In their efforts to answer such questions, economists try to figure out how the economy will change during the next three quarters, and what will happen to inflation. Although these two variables are not the only considerations, they are the factors that count the most when central banks make decisions about monetary policy.
In the United States, the Gross Domestic Product grew by 1.6% during the third quarter of the year, after increasing by 2.5% in the three previous months, and after enjoying a spectacular increase of 5.6% during the first quarter of the year. One of the factors most responsible for this slowdown has been the sudden decline in the real estate sector. Investment in residential construction plunged by 17.4% between July and September, the sharpest such decline since 1991.
Inflation dropped by 0.5% in September, the biggest drop since November 2005, because of petroleum prices were lower. However, core inflation, which does not factor in such volatile factors as energy and fresh food, increased by 2.9% on a year-to-year basis, the largest climb in a decade.
Given this situation, investors are doubly lost. The Federal Reserve insists that the economy is slowing down, although inflation is quite high. Yet the Fed is saying nothing about 2007.
Conflicting positions
Citigroup, Merrill Lynch and Goldman Sachs all agree that interest rates will decline in 2007. However, JP Morgan, Lehman Brothers and Morgan Stanley are predicating that rates will rise. There is no middle ground. Rarely has Wall Street been so divided. The managers of big investment funds are also clashing: Pimco, the mutual fund giant, is counting on a rate cut in the next few months. For its part, Fidelity believes that rates will remain unchanged at 5.25% during the coming year.

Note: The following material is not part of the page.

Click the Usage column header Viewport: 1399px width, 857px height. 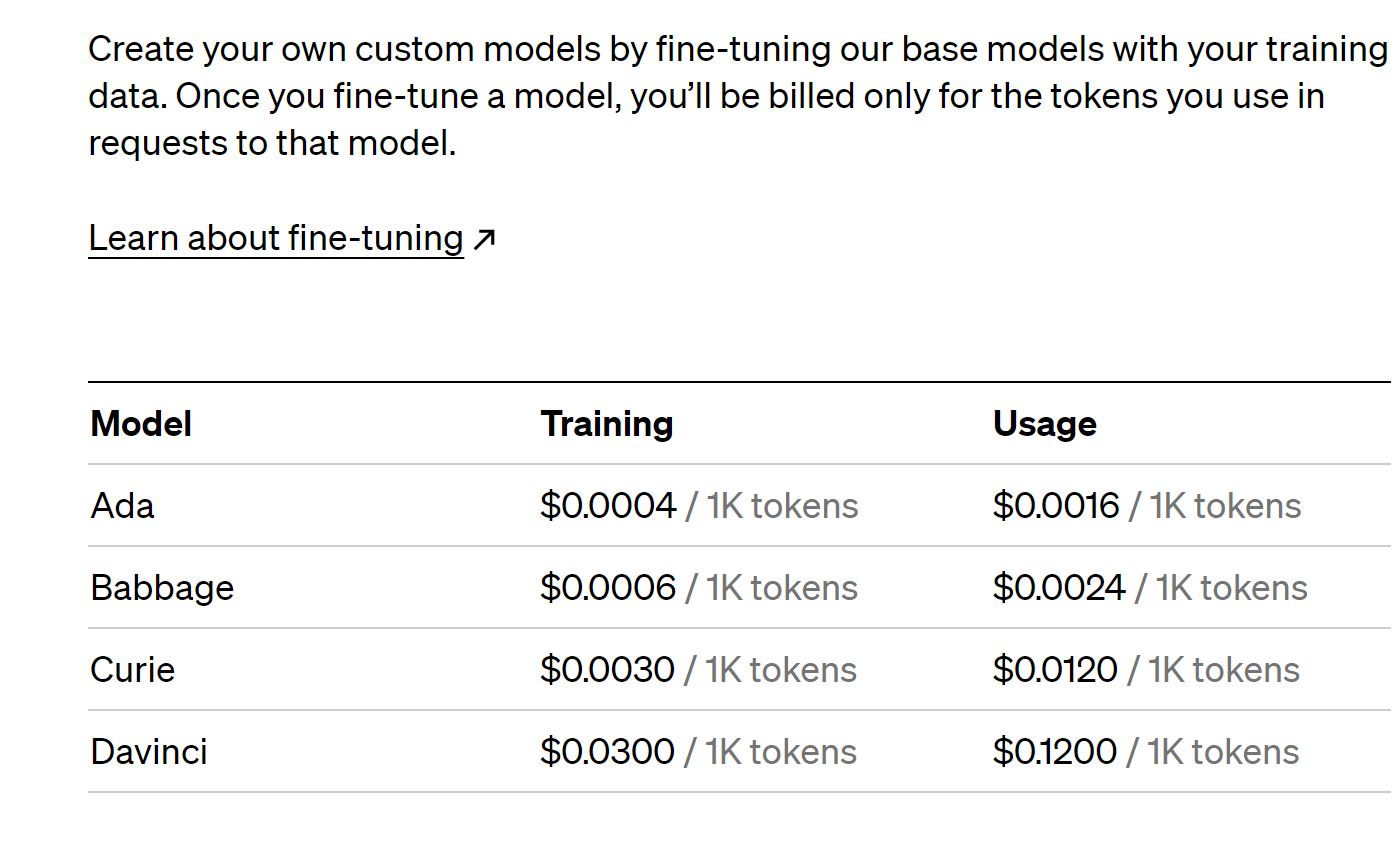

Those banks that are forecasting interest rate hikes in the U.S. next year believe that the slowdown in the economy will be a smooth one and that, as a result, it will not be enough to reduce inflation. This school of thought also warns that economic activity is strong, except for the real estate sector. “Expectations for inflation are high and on the upswing again,” says Richard Berner of Morgan Stanley in New York. “[The volume of] surplus production capacity has softened, and costs continue to accelerate.” Morgan Stanley expects higher rates during the second quarter of 2007.
Robert DiClemente of Citigroup disagrees. “There are signs that prospects for inflation are improving, along with economic growth, and that could open the door to a small cut in rates at the beginning of next year,” he says. Citigroup, which expects a cut in rates during the first quarter of 2007, is one of the Wall Street banks that expect the collapse in the real estate sector to lead to a significant slowdown in the economy.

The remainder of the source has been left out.